Northpass incident
End users experiencing issues when interacting with courses
Northpass experienced a notice incident on September 11, 2025 affecting Northpass App - AWS, lasting 1h 41m. The incident has been resolved; the full update timeline is below.
Affected components
Update timeline
- investigating Sep 11, 2025, 08:24 PM UTC
End users are experiencing issues when interacting with courses
- identified Sep 11, 2025, 08:42 PM UTC
We've identified the issue and are working towards a resolution.
- identified Sep 11, 2025, 09:43 PM UTC
We are continuing to work on resolving this issue.
- monitoring Sep 11, 2025, 10:14 PM UTC
A Fix has been implemented and we are monitoring the results.
- resolved Sep 11, 2025, 10:23 PM UTC
This incident have now been resolved, we apologize for the service interruption. Our team is hard at work on delivering on our promised transparency, we will provide the postmortem of this issue within 48 hours.
- postmortem Sep 12, 2025, 02:15 PM UTC
On September 11, 2025, our platform experienced intermittent disruptions impacting our AWS-hosted customers.

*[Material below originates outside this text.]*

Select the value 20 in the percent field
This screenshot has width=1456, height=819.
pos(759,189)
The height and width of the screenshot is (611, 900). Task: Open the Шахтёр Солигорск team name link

These disruptions affected our end-users' ability to interact with courses. The issue was traced to an automated deployment process that unintentionally updated certain backend services to incompatible versions. This created temporary mismatches between services and led to periodic failures. Azure-hosted customers were not affected. ### Impact * Duration: 2 hours \(16:24 - 18:23 EDT\). * Pattern: Cyclic issues every few minutes with brief automatic recovery periods. * Symptoms: Users experienced difficulties accessing courses, completing activities, and general course interactions. * Affected users: All AWS-hosted customers during problematic service version combinations. ### Root Cause Our deployment automation tool was querying the docker registry for the latest images, but received inconsistent results due to the large number of images in our registry \(suspected registry API limitation\). This caused the automation to cycle through different microservice image combinations approximately every 10 minutes, creating incompatible service versions that disrupted the interdependent functionality required for course interactions. ### Resolution Our team cleaned up the docker registry by removing old images, significantly reducing the total number of images. This stabilized our deployment automation process and eliminated the cycling behavior. ### Next steps to preventing recurrence Implement automated docker image cleanup policy to maintain registry hygiene.